Recorded data –
□ □ □
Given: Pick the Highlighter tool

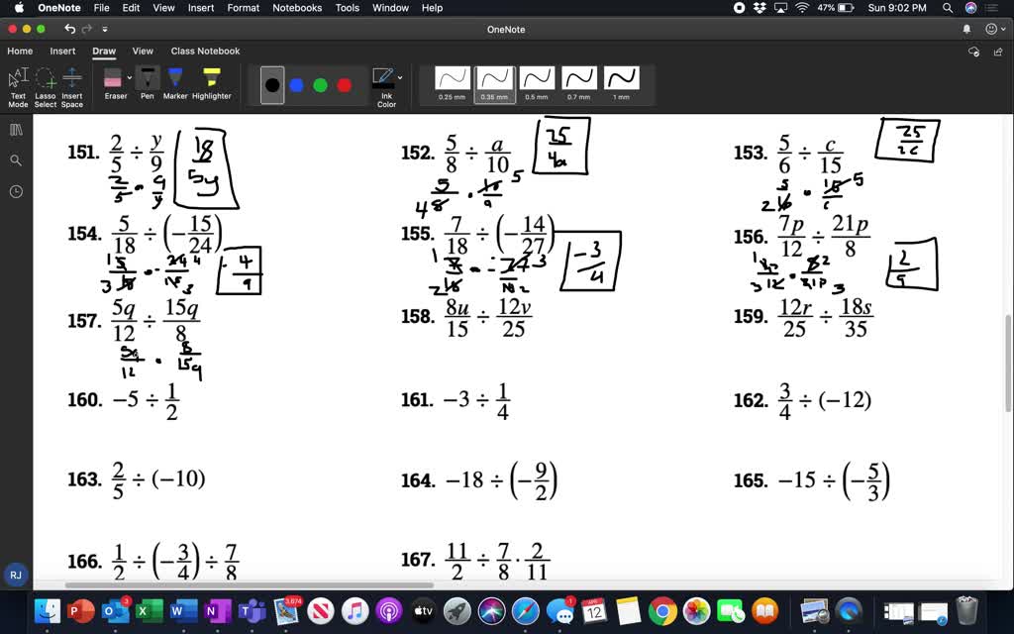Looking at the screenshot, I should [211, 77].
□ □ □
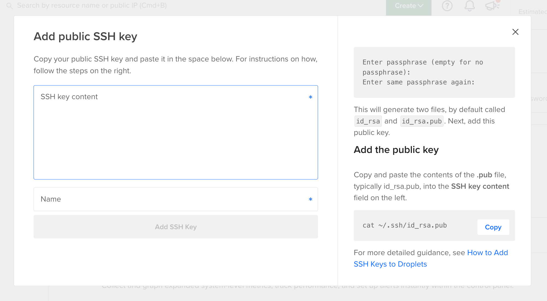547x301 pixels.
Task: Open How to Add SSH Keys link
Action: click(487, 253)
□ □ □
What needs to be done – Output the listing lines exactly, everything from the line containing "547x301 pixels." down to the line containing "Action: click(487, 253)", including both of those lines. Leave the pictures out.

Written response –
547x301 pixels.
Task: Open How to Add SSH Keys link
Action: click(487, 253)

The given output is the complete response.